We do have a curious sort of dichotomy in popular culture when it comes to love and romance. On the one hand we exult the soul-transforming power of true love, of love-at-first-sight, of unwavering romantic commitment. But then, on the other hand, if the object of our affections doesn’t reciprocate, we’re told that there are plenty more fish in the sea, and they’re just not that into you. Move along.
Most of us have a sense that once a lack of interest on LO’s part has been established, any remaining romantic feelings for them are shameful and even a bit creepy. Well, multiply that by a factor of eleventy for limerence and most of us choose to keep it to ourselves and suffer in silence. Even seeking comfort from a friend can feel hard, because the likeliest response is to (sympathetically) point out that there’s no sense in chasing a hopeless case.
That’s all true, of course, but unfortunately your limerent subconscious is impervious to reason.

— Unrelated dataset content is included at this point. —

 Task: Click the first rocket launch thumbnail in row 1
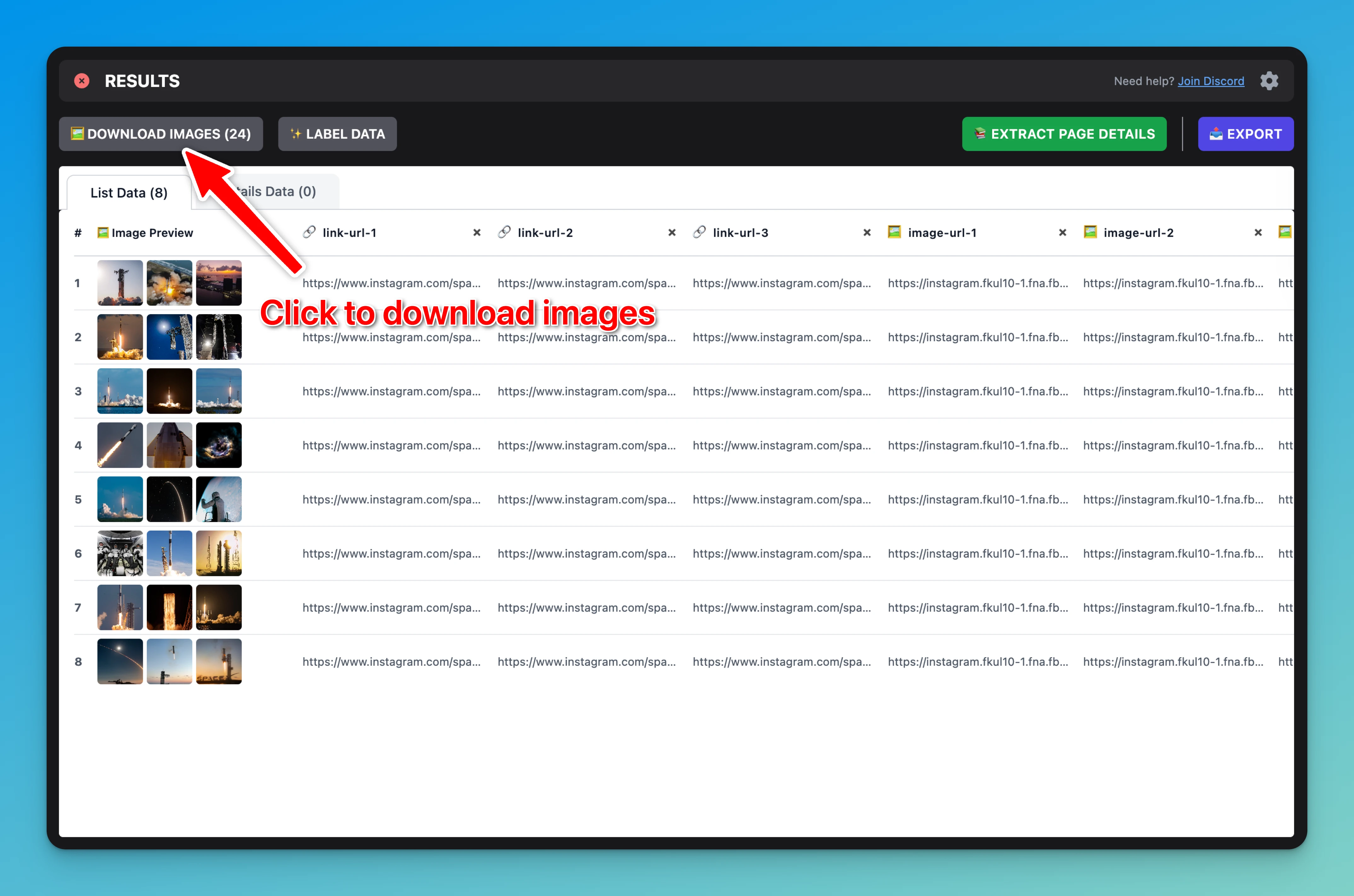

3) If the limerence is requited it can be even worse
Let’s say, in contrast to the previous scenario, that LO does reciprocate. Even then, it’s not always sunshine and rainbows time. Oftentimes there a barriers in the way, like long-term commitments to other people. This makes the limerence worse, as we’ve discussed many times, but it also makes the situation more furtive and secretive because – even if everyone involved has good intentions – the possibility of an affair is now there, hanging in the air, like electricity waiting to be discharged. If you know your LO reciprocates but one or both of you is conflicted, then the agony of forbidden desire is even more acute and the guilt is even worse.
One-sided limerence is bad enough to make you feel like an emotional betrayer, but mutual limerence with a barrier is an even more shameful secret.
4) You feel that you don’t deserve support
Harbouring a secret you’re ashamed of is debilitating. The usual strategy for dealing with this is to seek support from a partner or friend, but for all the reasons outlined above, most people choose to try and manage the pain internally, rather than reaching out for support. Better to carry this burden than have others think badly of you. That, of course, is the major cause of the loneliness and isolation.
5) Isolation makes rumination worse
The final little cherry on the shit cake is that holding secrets in, feeling alone and unsupported, makes you anxious. And that makes you more vulnerable to rumination. Your brain has learned the unfortunate lesson that thinking about LO can give you a low grade dopamine hit, and so when you are stressed and lonely it cleverly decides to try and alleviate some of that misery by pushing thoughts about LO into your mind. When relief from the pain of limerence comes from thoughts that reinforce limerence, you’re in for a nasty downward spiral towards emotional hell.
So, what can be done? Well, I suppose the obvious thing is to unburden yourself of your secrets. Most of us are far more ashamed of our own flaws and less forgiving of our shortcomings than we are of others. Friends and family may well be more empathetic and supportive than we expect. They do, generally, care about our suffering.
Disclosure to a partner is another strategy to consider, and I would advocate it in most cases. Although difficult in the short term, it re-establishes trust, properly confides in the person you agreed to share your life with, and could result in the most motivated champion you could ever hope for, helping you to get past the limerence.
If those options aren’t open to you, another possibility is personal counselling. A professional who is impartial, and there to listen and help you, can give you a outlet for healthy unburdening. And finally, as I said at the outset, reading this and other sites, commenting anonymously, and knowing that you are not alone can do a world of good.
Suffering in silence is overrated. Better to be courageous, honest, and take on the loneliness and the limerence purposefully.